In a contested probate case, the court considered whether there was an triable issue of fact with respect to whether the decedent had been subjected to undue influence at the time that he executed his will.
On December 22, 2016, the decedent died after a terminal illness. He left a will dated December16, 20216. He was survived by three children. One of his children is the objectant. The petitioner submitted the for probate and the objectant filed objections. The grounds for the will contest include lack of testamentary capacity and undue influence. The petitioner moved for summary judgment dismissing the objections. The Surrogate’s Court granted the petitioner’s motion dismissing the objections and admitting the will to probate. The objectant appealed.
Lack of testamentary capacity
The Appellate Division first considered the issue of lack of testamentary capacity. New York law requires that for a will to be valid, the testator must have been of sound mind and memory at the time they executed the will. EPTL §3-1.1. If they were of sound mind and memory, they had the mental capacity to make a will. Note that testamentary capacity is determined at the time the will is executed.
Testamentary capacity means that the testator did not suffer from a mental incapacity such that they did not understand the import of making a will. Courts look at three factors in considering whether a testator had testamentary capacity:
- Did the testator understand the nature and consequences of executing a will?
- Did the testator know the nature and extent of the property they were disposing of?
- Did the testator know the natural objects of their bounty?
Matter of Slade, 106 AD2d 914 (1984)
When it comes to a challenge to testamentary capacity, the proponent of the will had the burden of proof. While the court found that the petitioner made a prima facie showing that at the time of the will’s execution, the decedent could affirmatively respond to the three testamentary capacity questions, the objectant responded by raising a triable issue of fact.
The objectant submitted evidence that the decedent’s health was steadily declining, was on opioid medications, and was being encouraged to enter hospice care. In addition, the objected submitted evidence that the decedent’s caregiver, who was also a beneficiary, refused to allow the decedent to enter hospice care until after the will was executed.

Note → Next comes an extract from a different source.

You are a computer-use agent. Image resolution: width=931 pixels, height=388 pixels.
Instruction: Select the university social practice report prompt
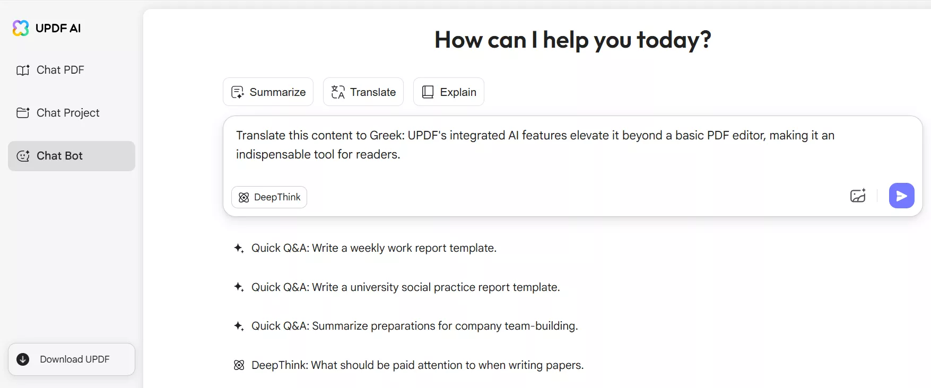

The Appellate Division next considered the issue of undue influence. Undue influence occurs when someone makes a concerted effort to manipulate a testator to make a will they would not otherwise have made. Undue influence can be gleaned from a review of the facts and circumstances surrounding the testator, the nature of the will, and the testator’s family relations. Typically, there will only be circumstantial evidence of undue influence. For the court to conclude that undue influence occurred based on circumstantial, the circumstantial evidence must be substantial.
The court found some of the circumstances surrounding the execution of the will troubling. First, the will was prepared and its execution was supervised by an attorney for one of the will’s beneficiaries. Second, two of the decedent’s three children were disinherited by the will. Third, the petitioner submitted contradictory evidence as to whether and to what extent the beneficiaries were involved in the drafting of the will. Fourth, the will was prepared while the decedent was in the final stages of a terminal illness and dependent on his companion and caregiver for “everything.”
As required, the Appellate Court viewed the evidence in a light most favorable to the objectant because they are the party opposing summary judgment. It concluded that there was enough circumstantial evidence regarding the suspected undue influence sufficient to raise a triable issue of fact.